> TASK GOAL
Beginning with the line that includes "Instruction: Click the line" and ending with the last line, print the records exactly, leaving every picture out.
### EXERCISE DATA ###
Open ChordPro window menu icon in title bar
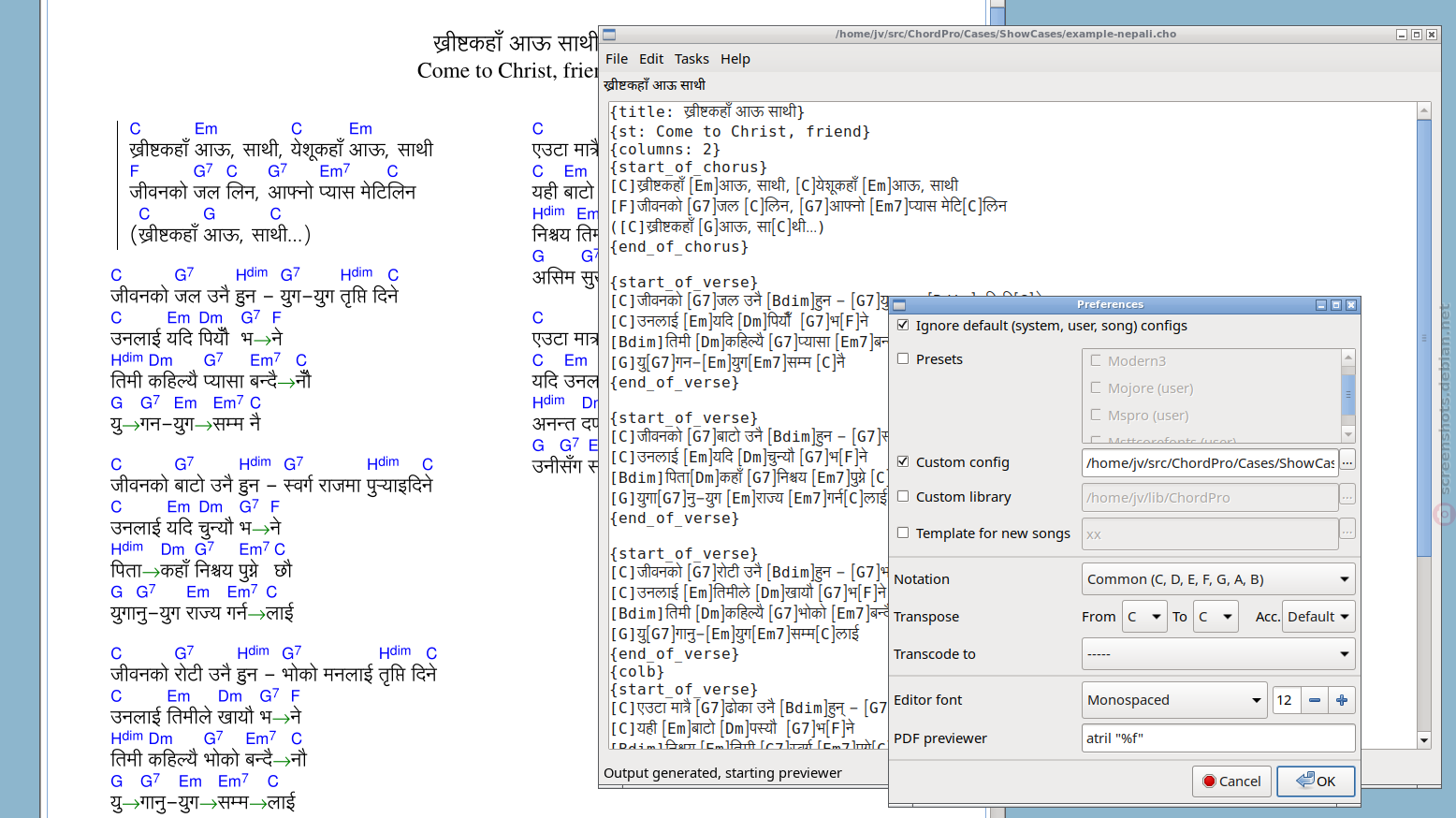 click(609, 35)
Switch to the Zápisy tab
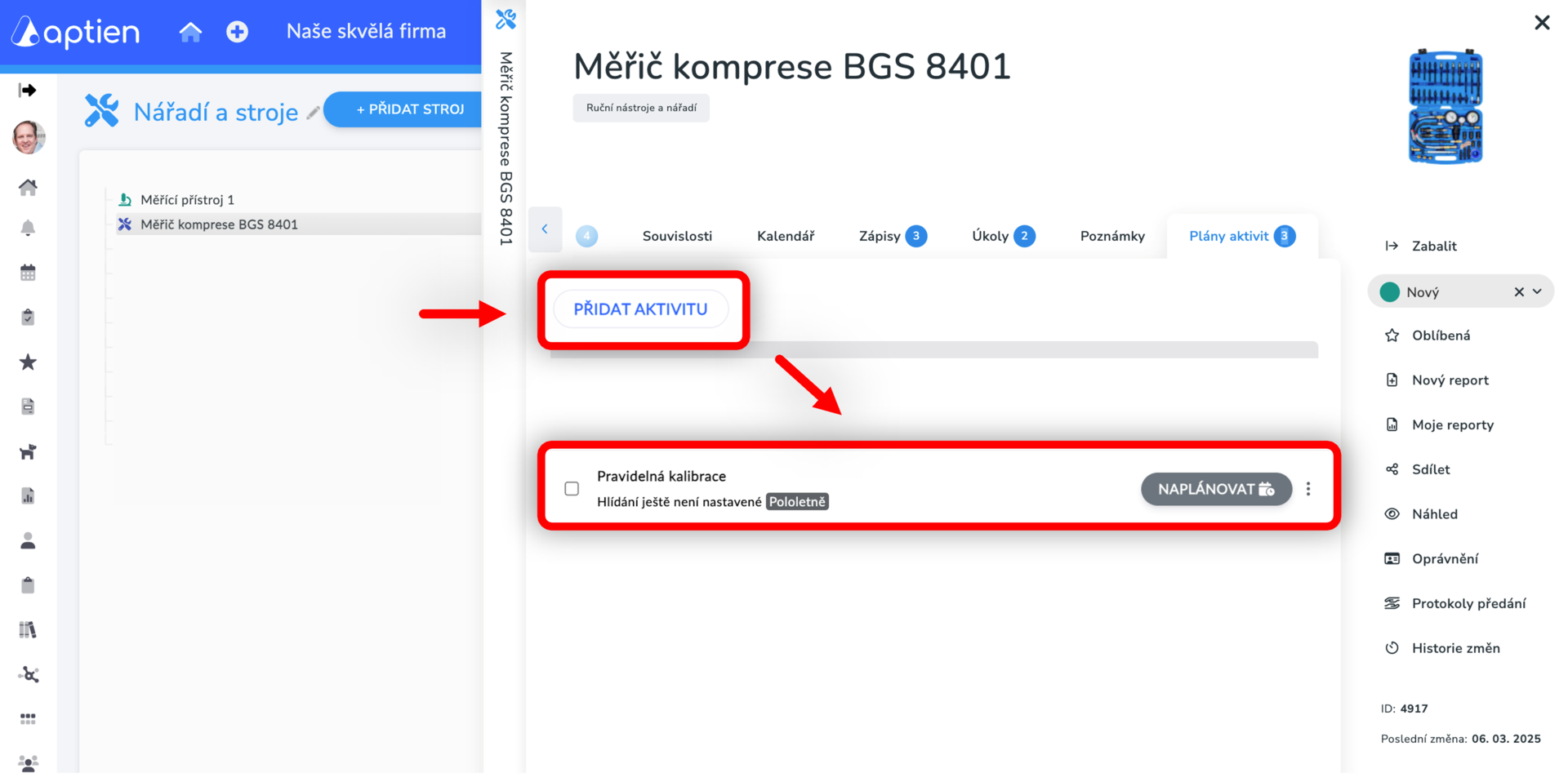The image size is (1568, 782). (893, 236)
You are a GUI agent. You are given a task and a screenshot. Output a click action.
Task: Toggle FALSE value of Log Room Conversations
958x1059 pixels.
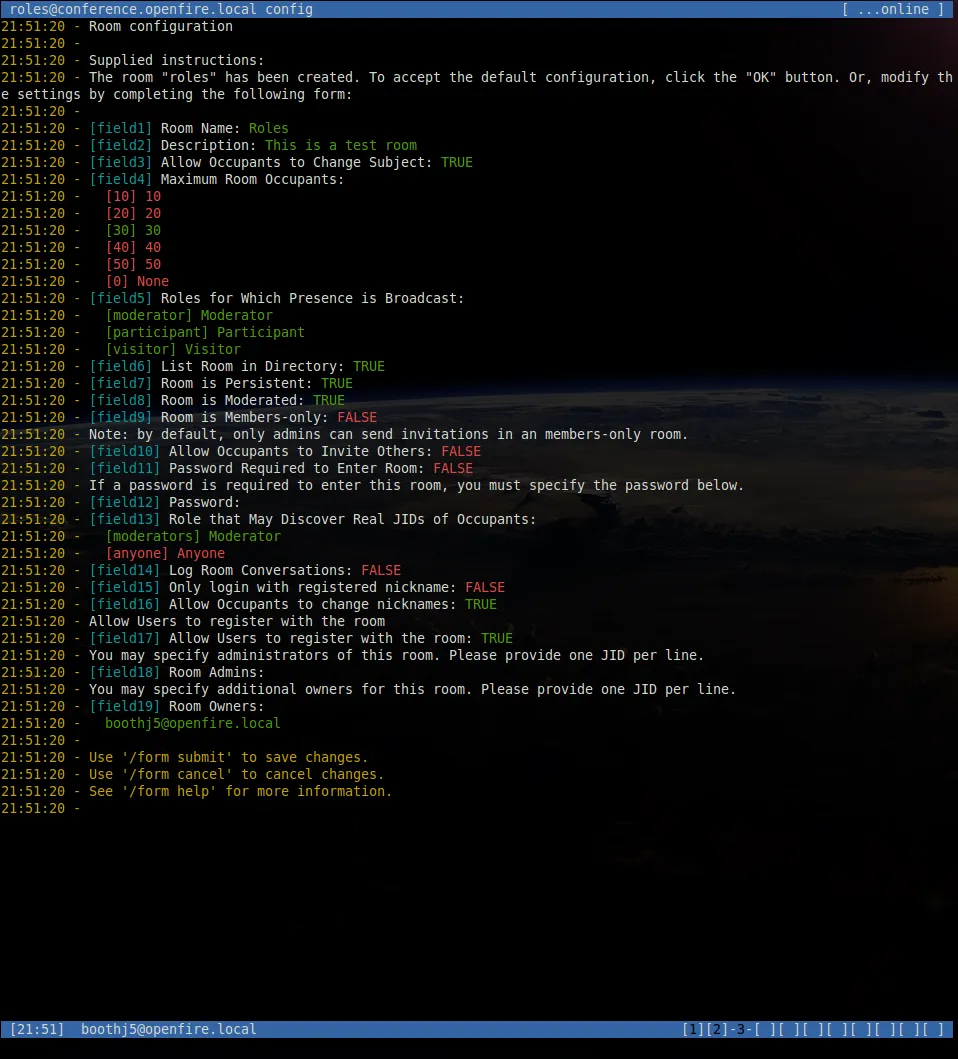381,570
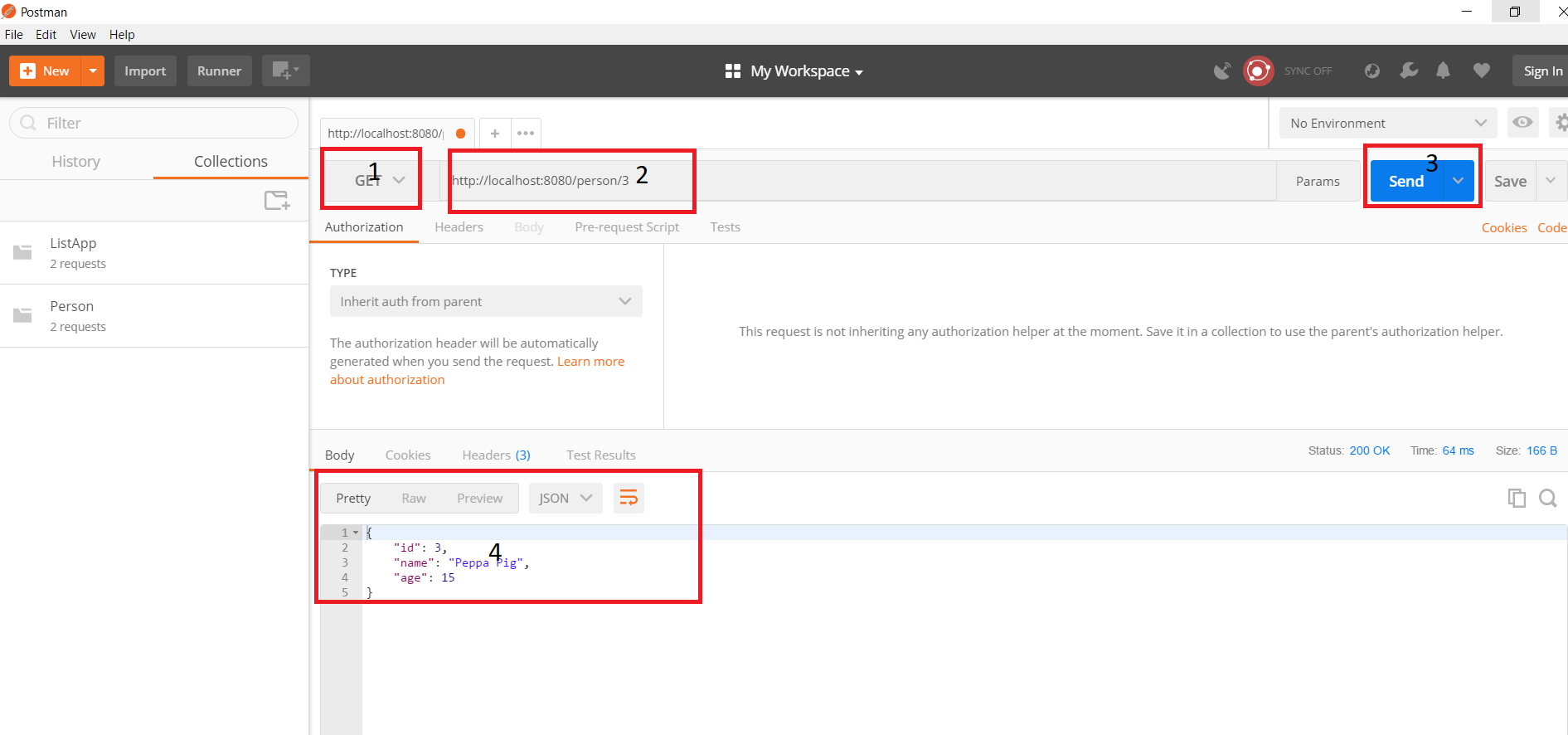Screen dimensions: 1568x735
Task: Open the JSON format dropdown
Action: (565, 498)
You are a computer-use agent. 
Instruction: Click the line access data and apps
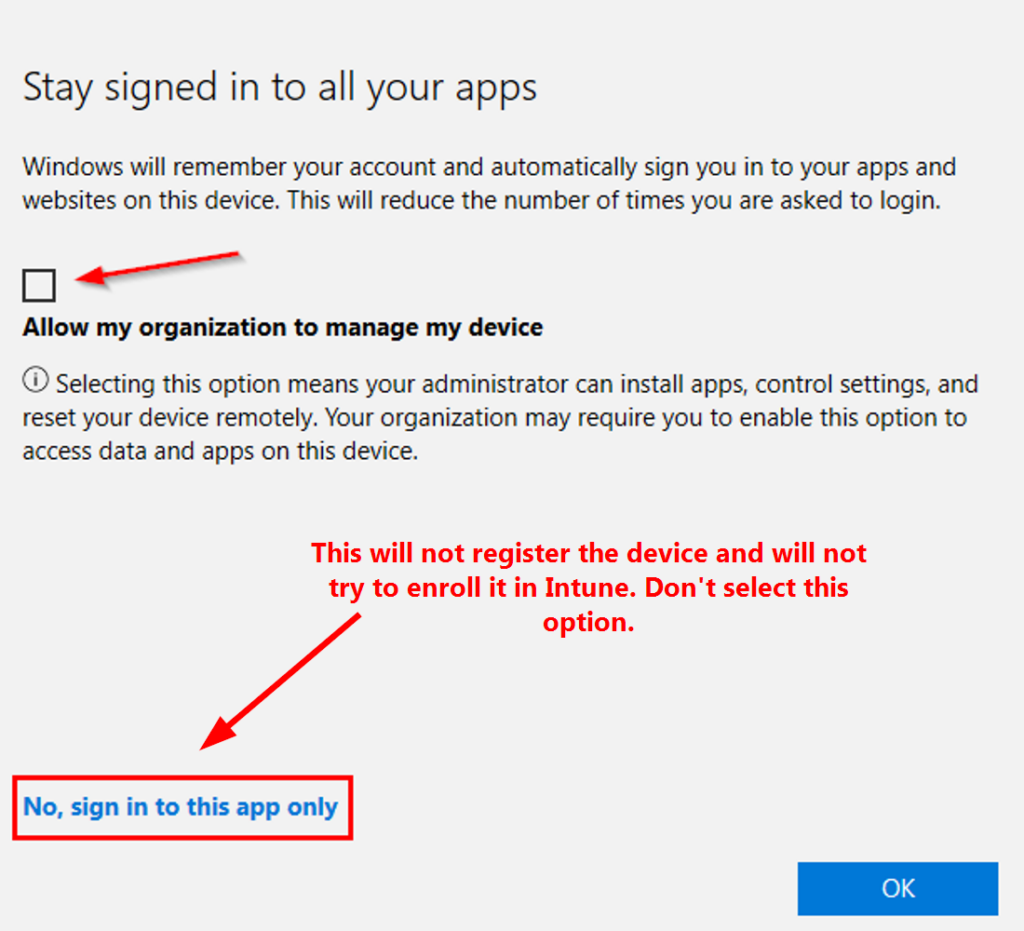pyautogui.click(x=220, y=452)
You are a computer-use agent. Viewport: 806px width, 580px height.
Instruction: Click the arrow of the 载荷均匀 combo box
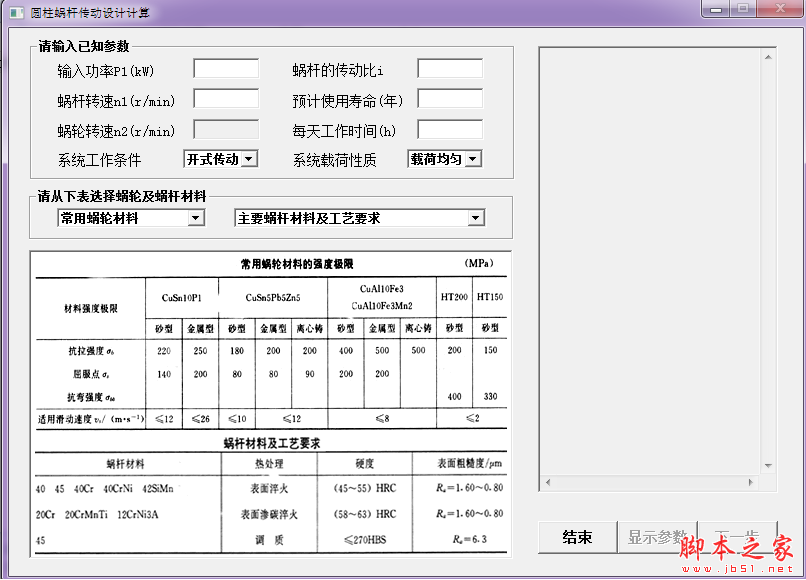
###
> SOLUTION TO THIS EXERCISE
Instruction: Click the line access data and apps
pyautogui.click(x=220, y=452)
You are a computer-use agent. Viewport: 806px width, 580px height.
Instruction: Click the arrow of the 载荷均匀 combo box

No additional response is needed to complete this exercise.